Es fand auf einem kleinen Holztisch statt. Zwei ältere Herren standen dort und hatten nichts zu tun. Die Waren waren ohne erkennbare Ordnung ausgebreitet. Auf ein paar Artikeln lagen mit Filzstift beschriebene Preisschilder. Die Schilder hatten alle möglichen Formen. Jemand musste sie aus einer Kartonschachtel herausgerissen haben. Gerissen, nicht geschnitten.
Ich wäre mir schäbig vorgekommen, wenn ich davongelaufen wäre, ohne den Rentnern einen Tagesumsatz zu ermöglichen. Ich verlangte einen YB-Schal, obwohl ich auf dem Tisch keinen entdeckt hatte. Tatsächlich beschied man mir, die Schals seien bestellt, aber noch nicht eingetroffen. In der Rückrunde würde ich einen kaufen können. So kaufte ich für den geschätzten Gegenwert eines Schals zwei YB-Dächlikappen. Eine schwarze mit gelbem Emblem und eine gelbe mit schwarzem Emblem.

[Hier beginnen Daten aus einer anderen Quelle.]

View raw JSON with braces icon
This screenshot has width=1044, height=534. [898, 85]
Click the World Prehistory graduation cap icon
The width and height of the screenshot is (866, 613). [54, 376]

Den vorletzten Punkt des Rundgangs hätte ich weglassen sollen. Im Pissoir empfing mich eine Palette von Gerüchen. Einer davon war ekelhaft penetrant. Zuletzt hätte ich die obligate Kalbsbratwurst erworben. Auch vor diesem Stand stand fast niemand an. Ich hätte direkt bezahlen und die Wurst, die zwei Bitz Brot und den Kartonteller mit viel Senf behändigen können. Für diesmal musste ich es sein lassen, denn ich hatte die Eindrücke der Inspektion im Pissoir noch nicht verarbeitet.
In der zweiten Halbzeit ging der jämmerliche Fussball weiter und ich musste mich sogar noch mehr aufregen. Die Schiedsrichterin hiess Nicole Mouidi-Petignat und verweigerte YB einen Penalty. Auf die Distanz zum weiter entfernten Strafraum konnte ich mit meiner ständigen leichten Kurzsichtigkeit nicht erkennen, welcher Spieler gefoult worden war. Aber das Foul an sich war in meinen Augen klar und unstrittig.

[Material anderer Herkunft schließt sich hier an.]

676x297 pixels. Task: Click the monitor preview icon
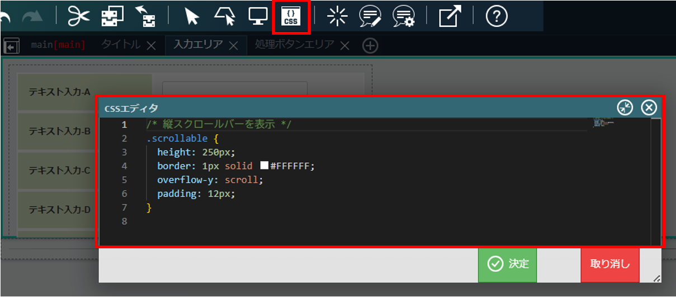pyautogui.click(x=258, y=17)
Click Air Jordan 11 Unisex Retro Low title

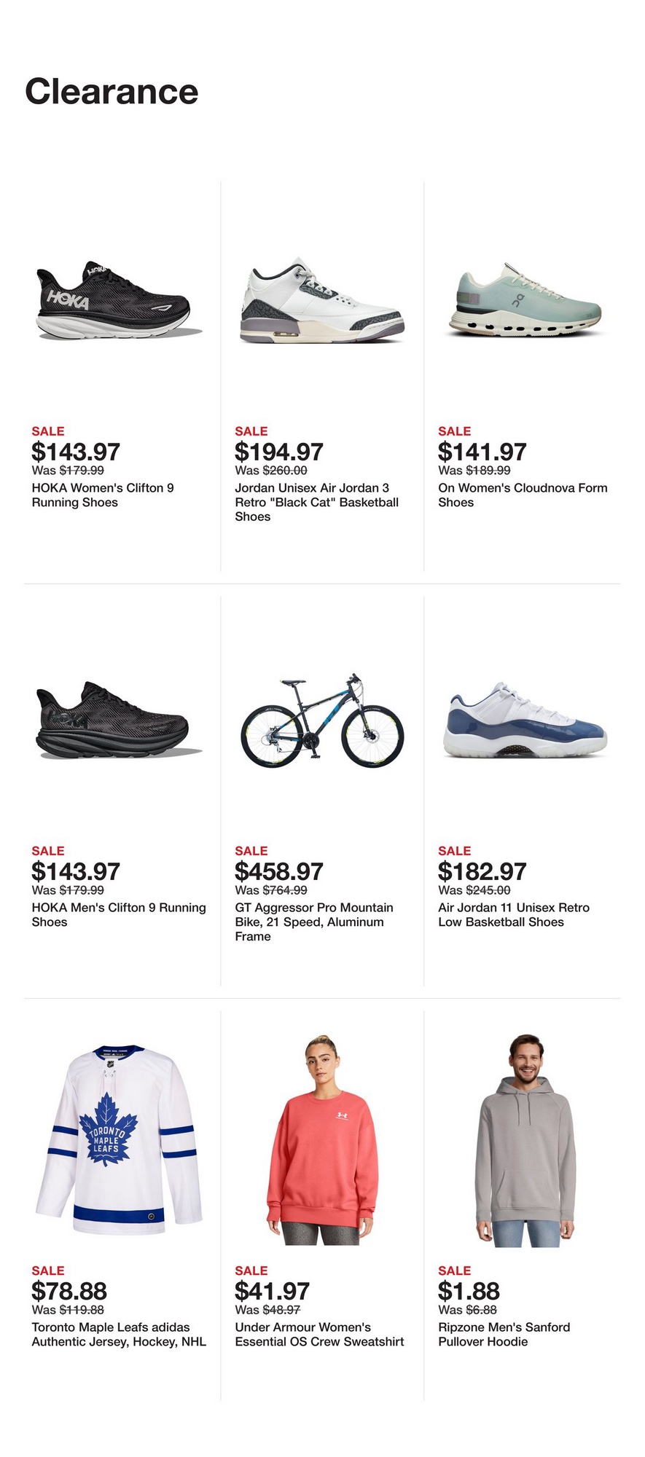click(513, 914)
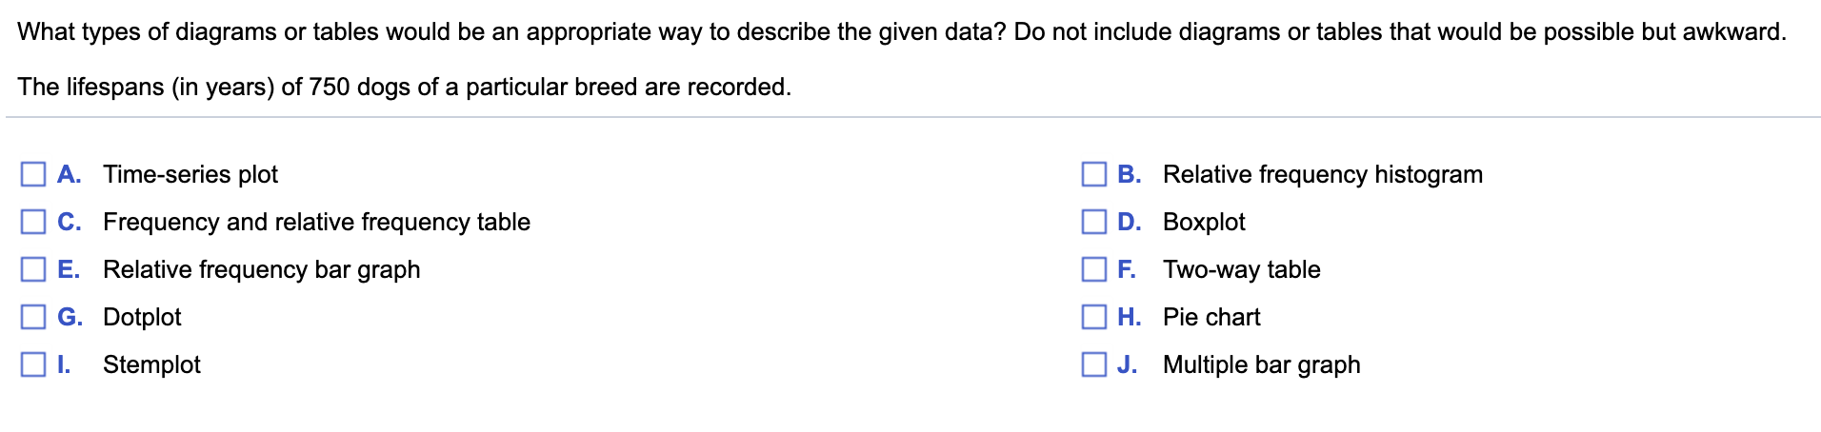Tick the Two-way table checkbox
The height and width of the screenshot is (432, 1821).
[1093, 269]
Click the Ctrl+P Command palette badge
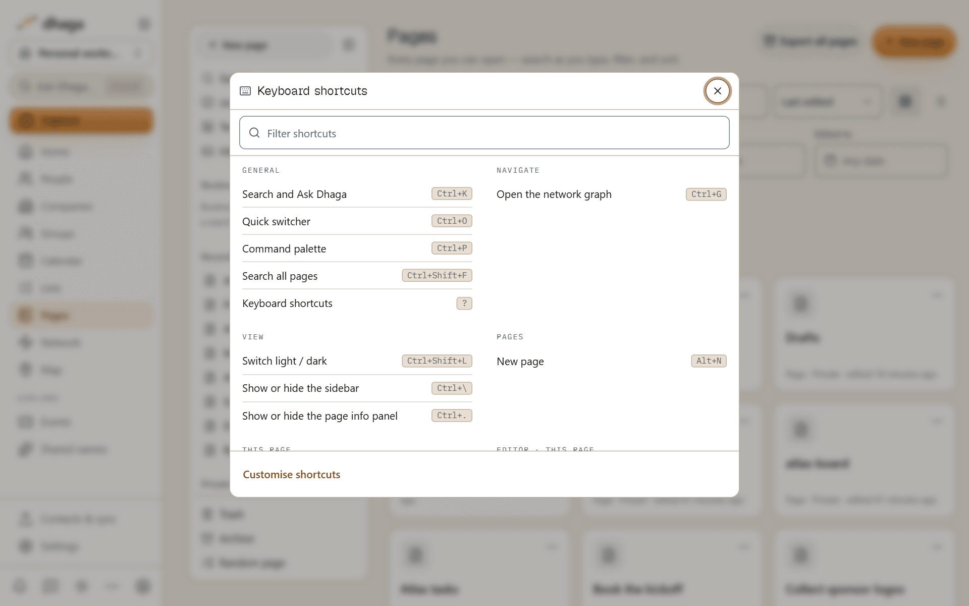969x606 pixels. [452, 248]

Wieso die Schiedsrichterin nicht pfiff, war mir schleierhaft. Admir Smajic war ein sicherer Penaltyschütze. Es hätte 1:1 geheissen, und YB hätte höchstwahrscheinlich gewonnen. Eine Weile lehnten sich die Spieler gegen das Unrecht auf. Der wirblige Stürmer Agent Sawu im Dienste der Berner kam zweimal, eher dreimal gut zum Abschluss. Die Szenen hätten in der Summe eine Hundertprozentige ergeben.
Zwischen dem 0:2 von Thierry Ebe Mitte der zweiten Halbzeit und dem Schlusspfiff war nichts mehr los. Ich harrte aus, bis ich den Schlusspfiff hörte. Ich war nie einer der Zuschauer, die das Wankdorf nach 80 Minuten enttäuscht verliessen.
Auf dem Heimweg gingen mir die Eindrücke des Nachmittags durch den Kopf. Sawus Drittelchancen, 0:2 gegen Etoile Carouge, 3 Grad unter 0 plus Bise, die Preisschilder, Ebe, Petignat, das Wankdorf und sein Zustand, der verunmöglichte Wurstgenuss. Und die offizielle Zuschauerzahl: 1761.
Ich beschloss, dass der 21. November 1999 mein Lebtag der Tiefpunkt des Klubs gewesen sein musste. Es konnte und durfte nicht weiter hinuntergehen.
Heute habe ich immer noch Recht. Im letzten Vorrundenspiel gewann YB in Wil 4:0, Agent Sawu erzielte einen Hattrick. Die NLB-Abstiegsrunde begann bei null. Etoile Carouge stieg mitsamt Ebe in die 1. Liga ab. YB wurde Meister der Abstiegsrunde. In der darauffolgenden Saison stiegen die Young Boys auf. Seither sind sie oben. Und jetzt ganz oben.